Orthopedic implants for repair of fractured and/or diseased bones presently constitute a major industrial development because of their ability to rehabilitate patient's joints and load-bearing bone members. Many present-day bone implants utilize biologically compatible metal substrates, typically stainless steel, cobalt-chrome alloys or titanium alloys, and others use ceramic substrates which are nonmetallic inorganic materials often in the form of oxides, nitrides, borides, carbide or sulfides. However, such metal and ceramic implants have a modulus far different from that of human bone. It has now been found that there are long-term advantages to the implantation of prostheses having a modulus of elasticity, i.e. Young's modulus, that is closely similar to that of human cortical bone, particularly where an articular surface is involved at a bone joint. The Young's modulus of cortical bone is measured at between about 20 and 27 GigaPascals. Over the past decade or so, there has been increased interest in producing bone implants of pyrocarbon-coated graphite in order to more closely mimic the mechanical properties of human bone. Cortical bone is a dense, solid mass with only microscopic channels; it forms the outer wall of all bones and is largely responsible for the supportive and protective function of the skeleton. Cortical bone has a Young's modulus of about 20 to 30 Giga Pascal (GPa); such can be closely matched by pyrocarbon that has been coated upon graphite substrates. It has been found that in such instances, long-term compatibility is significantly aided by essentially matching the Young's modulus of a bone implant to that of the cortical bone in which it will be implanted and with which it will interface. As such, artificial isotropic graphite coated with dense isotropic unalloyed pyrocarbon has been found to provide an excellent material for the manufacture of such bone prostheses from the standpoint of its biocompatibility and strength and because it can be deposited with a Young's modulus close to that of cortical bone.

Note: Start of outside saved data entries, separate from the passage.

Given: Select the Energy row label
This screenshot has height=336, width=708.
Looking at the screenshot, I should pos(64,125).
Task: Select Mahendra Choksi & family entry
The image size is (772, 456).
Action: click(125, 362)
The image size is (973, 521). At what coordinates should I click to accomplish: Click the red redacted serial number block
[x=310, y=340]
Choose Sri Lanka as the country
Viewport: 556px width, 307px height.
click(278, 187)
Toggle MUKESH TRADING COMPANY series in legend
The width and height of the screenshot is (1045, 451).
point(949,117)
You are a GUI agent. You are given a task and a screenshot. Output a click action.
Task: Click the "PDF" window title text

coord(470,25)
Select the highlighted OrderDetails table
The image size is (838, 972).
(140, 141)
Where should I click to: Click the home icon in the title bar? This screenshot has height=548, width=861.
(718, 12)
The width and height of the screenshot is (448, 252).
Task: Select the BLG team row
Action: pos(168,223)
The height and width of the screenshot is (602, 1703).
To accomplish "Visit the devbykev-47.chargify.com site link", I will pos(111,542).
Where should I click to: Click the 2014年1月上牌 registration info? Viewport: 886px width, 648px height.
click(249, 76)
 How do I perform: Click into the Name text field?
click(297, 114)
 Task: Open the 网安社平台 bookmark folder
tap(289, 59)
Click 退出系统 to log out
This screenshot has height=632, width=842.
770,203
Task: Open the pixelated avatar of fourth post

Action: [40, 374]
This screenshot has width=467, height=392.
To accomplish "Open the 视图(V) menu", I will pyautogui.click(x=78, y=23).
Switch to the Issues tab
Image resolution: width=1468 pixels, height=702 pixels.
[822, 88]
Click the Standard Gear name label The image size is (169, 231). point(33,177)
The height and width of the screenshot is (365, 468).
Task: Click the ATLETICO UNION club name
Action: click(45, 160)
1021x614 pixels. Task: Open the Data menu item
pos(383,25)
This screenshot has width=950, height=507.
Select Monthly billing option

A dense surface layer of pyrocarbon can be deposited by a fluidized bed deposition process so as to exhibit wear-resistant, biocompatible, non-thrombogenic properties and a desired Young's modulus. Such pyrocarbon, upon polishing, provides an excellent articular surface for an implant at a bone joint or the like where there will be articulation with native bone and cartilage. Favorable chemical properties of such pyrocarbon, in addition to its matching mechanical properties, creates an excellent articular surface when included as a part of an implant for a bone that is being repaired. However, in those locations on the implant where it juxtaposes with native bone, the inherent characteristics of the pyrocarbon that render it a desirable articular surface may not result in strong joinder to living bone into which it is being implanted.
Orthopedic manufacturers have searched for biocompatible coatings that will improve long-term attachment of metal and ceramic prostheses and have often coated with ceramics, such as hydroxylapatite, and/or with more biocompatible metals, achieving some improvements but less than total satisfaction. However, the unique nature of such pyrocarbon, an essentially organic material, i.e. organic chemistry being the chemistry of carbon, is such that techniques applicable to coating such hard and/or brittle surface do not translate to the coating of a pyrocarbon surface having this desired Young's modulus. Thus, the search has continued for improved coating procedures that can be used to securely anchor and create a coating upon a particular region of a bone implant that has an overall dense pyrocarbon outer surface in order to significantly enhance its secure attachment to living cortical bone at the locations where there will be interfacial contact.